PDF to Knowledge Graph (Part 5): Knowledge Graph Visualization with vis.js

Posted Feb 26, 2026

By Derrek Landauer

12 min read

Series: pdf-to-knowledge-graph Part 5 of 7

← Previous: PDF to Knowledge Graph (Part 4): Auto... Next: PDF to Knowledge Graph (Part 6): RAG ... →

All posts in this series

PDF to Knowledge Graph (Part 0): From PDFs to Knowledge Graphs
PDF to Knowledge Graph (Part 1): PDF Extraction with MinerU
PDF to Knowledge Graph (Part 2): Structured LLM Extraction with Instructor
PDF to Knowledge Graph (Part 3): Building Knowledge Graphs with Kuzu
PDF to Knowledge Graph (Part 4): Automated PDF Pipeline with Watchdog
PDF to Knowledge Graph (Part 5): Knowledge Graph Visualization with vis.js
PDF to Knowledge Graph (Part 6): RAG with Knowledge Graphs

Part 5 of the PDF to Knowledge Graph series.

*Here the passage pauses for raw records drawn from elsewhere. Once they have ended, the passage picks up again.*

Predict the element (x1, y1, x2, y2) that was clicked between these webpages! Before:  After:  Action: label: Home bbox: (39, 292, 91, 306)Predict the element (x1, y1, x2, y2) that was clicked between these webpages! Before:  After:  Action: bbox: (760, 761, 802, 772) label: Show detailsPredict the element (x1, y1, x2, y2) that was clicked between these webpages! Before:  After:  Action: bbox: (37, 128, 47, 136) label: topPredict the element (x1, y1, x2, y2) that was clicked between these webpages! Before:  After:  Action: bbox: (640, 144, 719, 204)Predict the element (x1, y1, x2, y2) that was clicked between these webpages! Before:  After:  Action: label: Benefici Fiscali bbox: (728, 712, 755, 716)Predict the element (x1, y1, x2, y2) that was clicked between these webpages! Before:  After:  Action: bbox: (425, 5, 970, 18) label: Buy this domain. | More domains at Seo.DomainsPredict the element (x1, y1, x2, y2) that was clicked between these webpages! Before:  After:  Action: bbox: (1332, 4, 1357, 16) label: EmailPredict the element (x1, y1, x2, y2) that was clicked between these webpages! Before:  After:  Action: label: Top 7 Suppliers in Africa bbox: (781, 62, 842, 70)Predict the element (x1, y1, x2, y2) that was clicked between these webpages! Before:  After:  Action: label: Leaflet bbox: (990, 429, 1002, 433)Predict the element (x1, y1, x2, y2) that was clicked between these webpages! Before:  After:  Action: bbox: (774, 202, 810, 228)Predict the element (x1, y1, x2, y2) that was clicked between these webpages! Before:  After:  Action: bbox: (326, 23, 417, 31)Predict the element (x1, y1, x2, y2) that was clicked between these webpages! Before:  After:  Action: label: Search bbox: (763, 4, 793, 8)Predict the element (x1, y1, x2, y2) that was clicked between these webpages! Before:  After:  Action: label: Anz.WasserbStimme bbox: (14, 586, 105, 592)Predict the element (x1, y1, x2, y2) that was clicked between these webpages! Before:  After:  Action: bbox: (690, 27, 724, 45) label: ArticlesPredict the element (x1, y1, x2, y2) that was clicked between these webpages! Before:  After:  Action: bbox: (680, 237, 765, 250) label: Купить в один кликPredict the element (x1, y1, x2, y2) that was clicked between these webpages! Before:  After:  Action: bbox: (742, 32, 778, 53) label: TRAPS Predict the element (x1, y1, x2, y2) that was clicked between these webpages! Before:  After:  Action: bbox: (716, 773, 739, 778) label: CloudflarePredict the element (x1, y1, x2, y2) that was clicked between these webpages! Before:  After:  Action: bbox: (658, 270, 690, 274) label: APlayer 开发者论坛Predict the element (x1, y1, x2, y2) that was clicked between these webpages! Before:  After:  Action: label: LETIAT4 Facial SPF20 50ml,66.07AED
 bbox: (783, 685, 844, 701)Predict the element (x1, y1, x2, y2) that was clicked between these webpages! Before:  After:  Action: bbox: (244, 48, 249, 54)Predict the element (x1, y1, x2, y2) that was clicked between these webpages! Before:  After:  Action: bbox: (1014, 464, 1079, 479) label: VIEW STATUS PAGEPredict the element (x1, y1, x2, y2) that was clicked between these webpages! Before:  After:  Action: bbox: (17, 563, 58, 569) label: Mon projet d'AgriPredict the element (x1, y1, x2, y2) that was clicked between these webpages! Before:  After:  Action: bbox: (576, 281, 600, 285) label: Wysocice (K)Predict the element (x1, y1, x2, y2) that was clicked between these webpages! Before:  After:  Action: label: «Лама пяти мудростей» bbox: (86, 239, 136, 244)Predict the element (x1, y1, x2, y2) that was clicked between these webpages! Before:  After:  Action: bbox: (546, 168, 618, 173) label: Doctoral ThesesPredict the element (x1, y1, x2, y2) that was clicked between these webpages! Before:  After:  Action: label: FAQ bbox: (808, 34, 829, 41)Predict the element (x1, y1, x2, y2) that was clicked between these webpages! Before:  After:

Graphs are inherently visual structures, yet most graph databases offer only textual query interfaces. A list of nodes and edges reveals little about the shape of knowledge. This post presents methods for generating interactive HTML visualizations directly from Kuzu, explorable in any browser without server infrastructure.

Motivation

Tabular query results display data but obscure structure:

source          | relation  | target
----------------|-----------|---------------
Transformer     | PROPOSES  | Self-Attention
BERT            | USES      | Transformer
GPT             | USES      | Transformer
RoBERTa         | IMPROVES  | BERT

The same data, when visualized, reveals that Transformer serves as a hub connecting multiple concepts. Clusters emerge. Isolated nodes become apparent. Relationships spanning the graph become traceable.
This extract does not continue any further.